Diisobutene, either prepared by oligomerization of pure isobutene obtained by redissociation or obtained during the course of the work-up of a butadiene-free raffinate I, is subsequently converted by means of the hydroformylation reaction or oxo reaction into a C9 derivative which has one more carbon atom. Since diisobutene contains predominantly the octenes 2,4,4-trimethyl-1-pentene and 2,4,4-trimethyl-2-pentene, the hydroformylation reaction gives the C9-aldehyde 3,5,5-trimethylhexanal as main constituent. Further C9 isomers which are present in small amounts are 3,4,4- and 3,4,5-trimethylhexanal and also 2,5,5-trimethylhexanal, 4,5,5-trimethylhexanal and 6,6-dimethylheptanal.
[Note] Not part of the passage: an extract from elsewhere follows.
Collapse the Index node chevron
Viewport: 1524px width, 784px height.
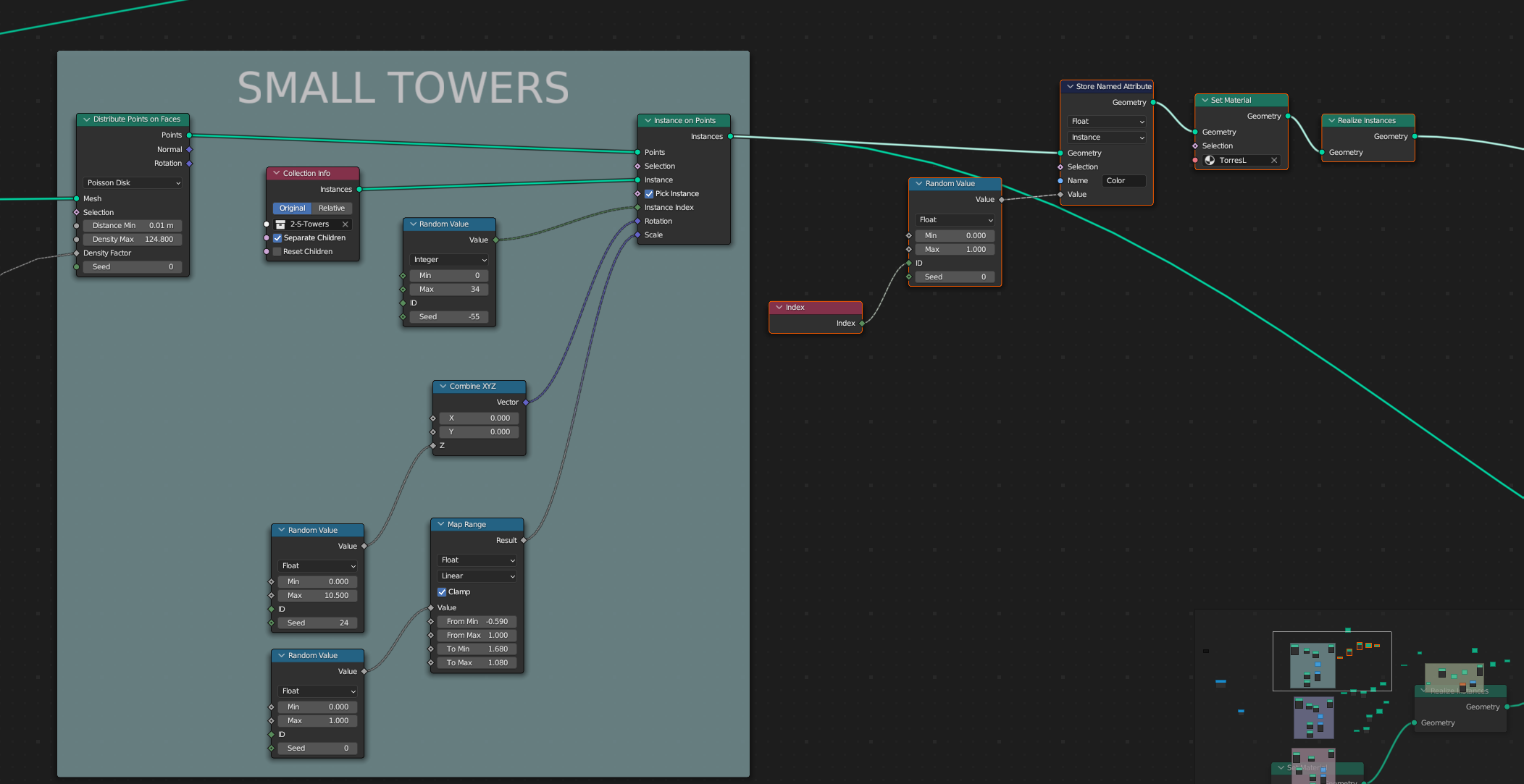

The isononanal prepared in this way can subsequently, as described above, be converted by reductive amination using ammonia and hydrogen into isononylamine or diisononylamine. Isononanal can also be reduced by means of hydrogen over a metal catalyst, for example over nickel or cobalt catalysts, to give isononanol and subsequently converted by means of the amination reaction into the corresponding isononylamines.
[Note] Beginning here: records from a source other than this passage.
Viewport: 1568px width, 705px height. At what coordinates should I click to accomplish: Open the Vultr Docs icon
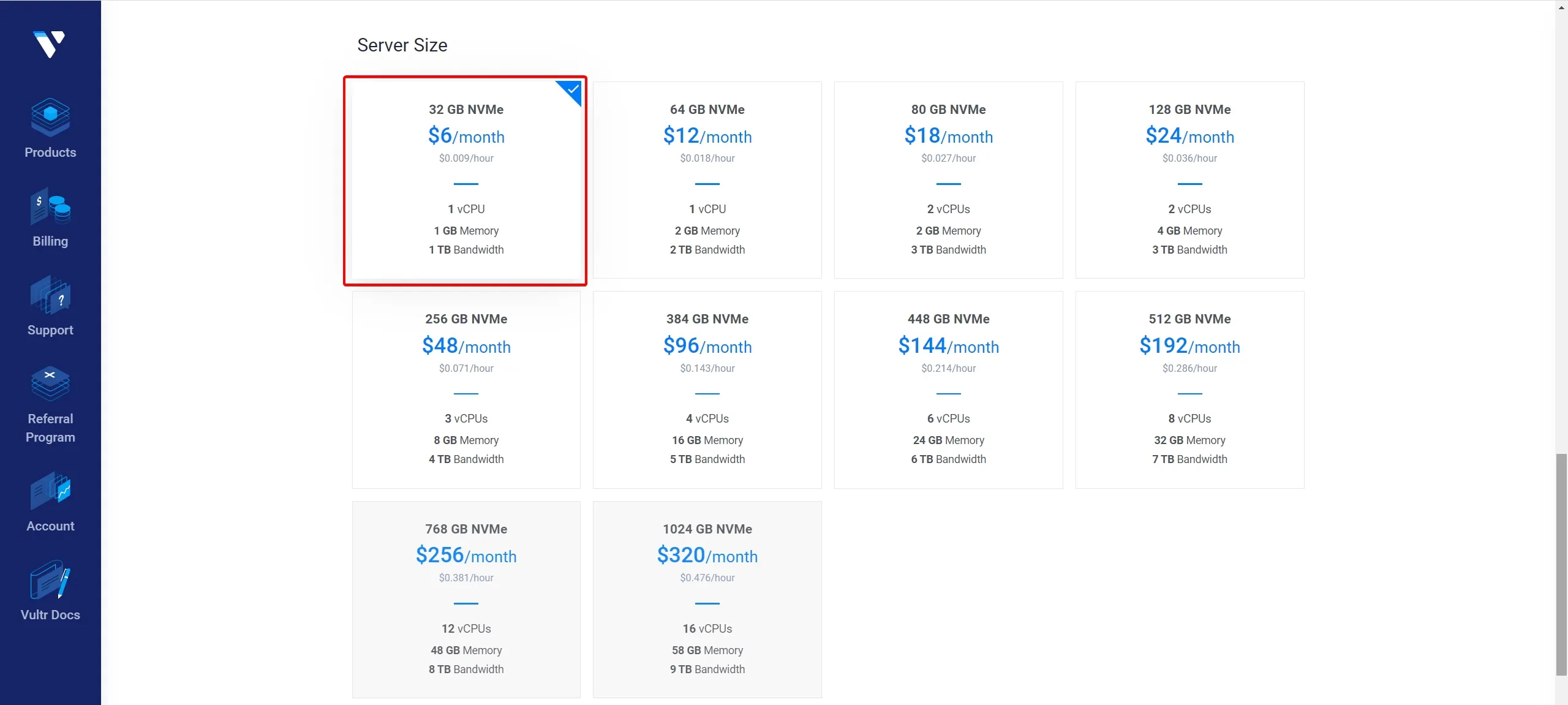click(x=50, y=579)
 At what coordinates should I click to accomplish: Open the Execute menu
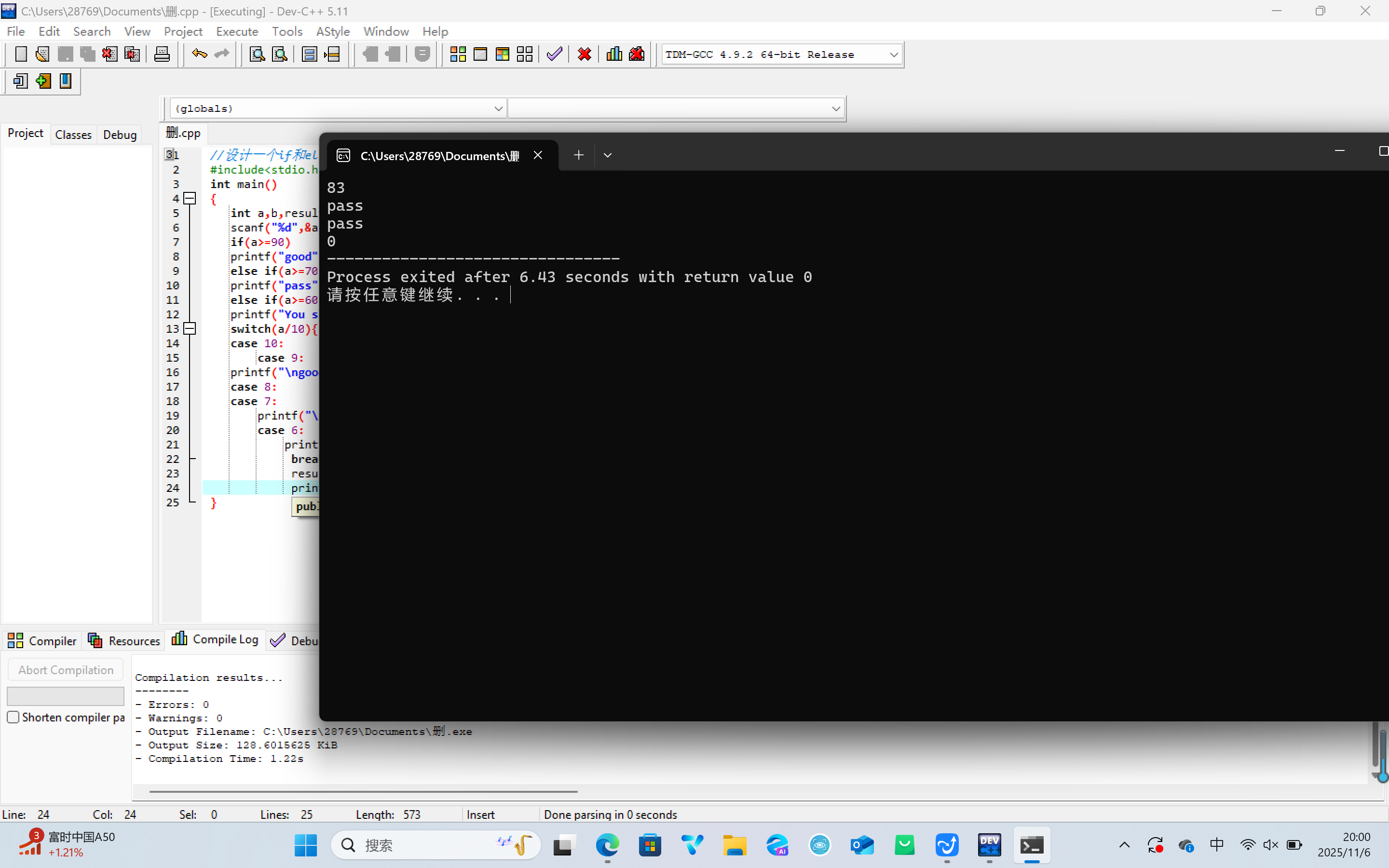(236, 31)
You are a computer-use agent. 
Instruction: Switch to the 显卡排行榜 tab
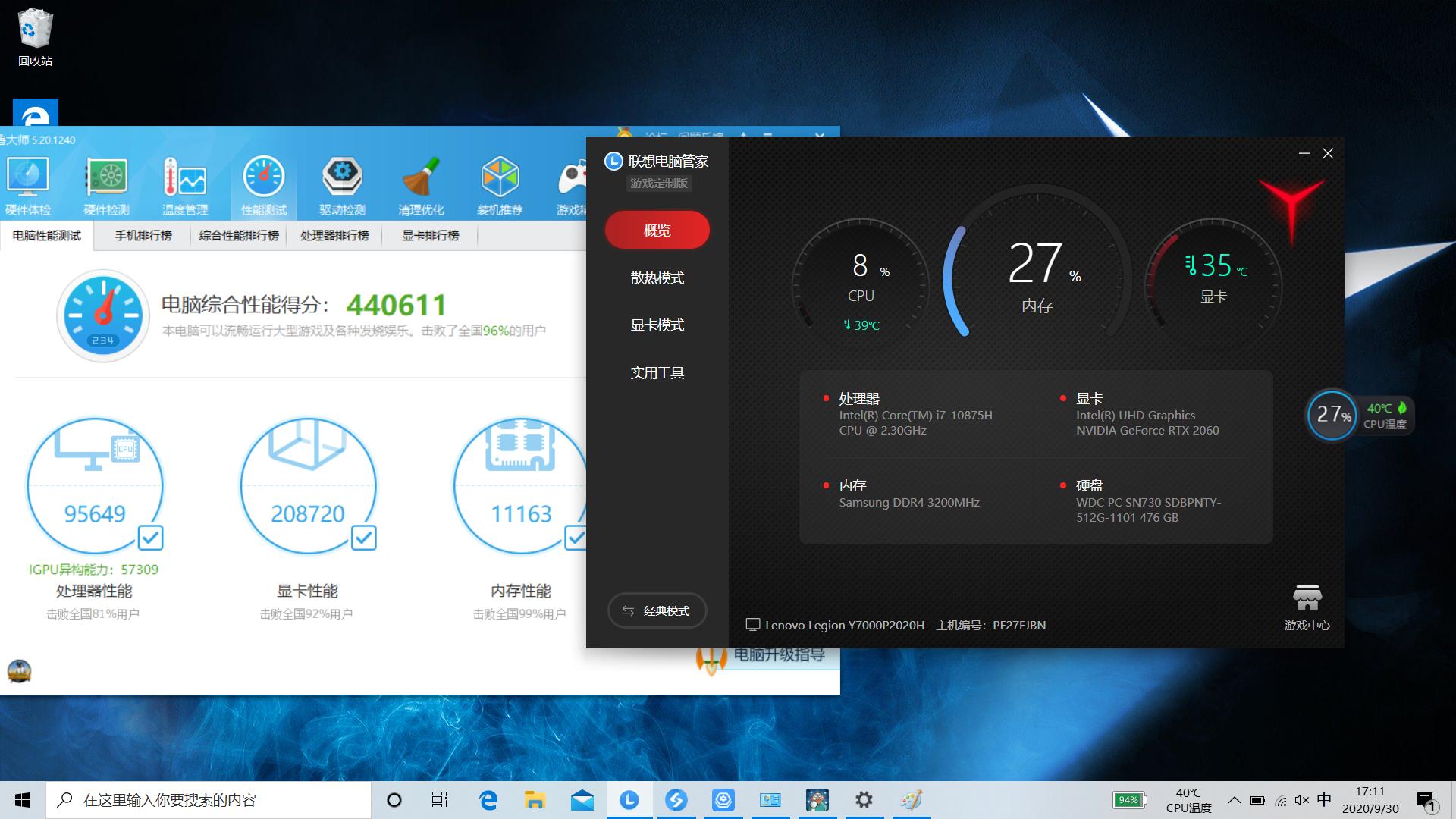(x=430, y=236)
In view of the fact that the availability of octenes based on the C4 fraction from naphtha cracking is limited and depends on local site conditions, it is desirable to open up further octene sources on the basis of inexpensively available bulk products which can be transported in a simple way to the various sites. 2-Ethylhexanol is available at low cost as an industrial bulk product and can be marketed widely without problems. 2-Ethylhexanol is, as is known, prepared industrially by hydroformylation or oxo reaction of propylene to form n-butyraldehyde with subsequent alkali-catalyzed aldol condensation to form 2-ethylhexenal and subsequent total hydrogenation to 2-ethylhexanol (Ullmanns Encyklopadie der technischen Chemie, 4th edition, 1974, Verlag Chemie, volume 7, pages 214-215).
The use of 2-ethylhexanol for preparing an octene mixture which is processed by dehydration, hydroformylation and hydrogenation to give an isononanoic mixture is briefly described in WO 03/029180 A1. Here, setting of the viscosity of the isomeric dialkyl phthalates which are obtained by esterification of isomeric nonanols with phthalic acid or phthalic anhydride is the main focus. Information as to how to convert the dehydration products of 2-ethylhexanol into isononylamines is not given.
The utilization of 2-ethylhexanol as octene source makes it possible to provide isononylamines acid on the basis of propylene and reduces the dependence on the availability of octenes based on butene.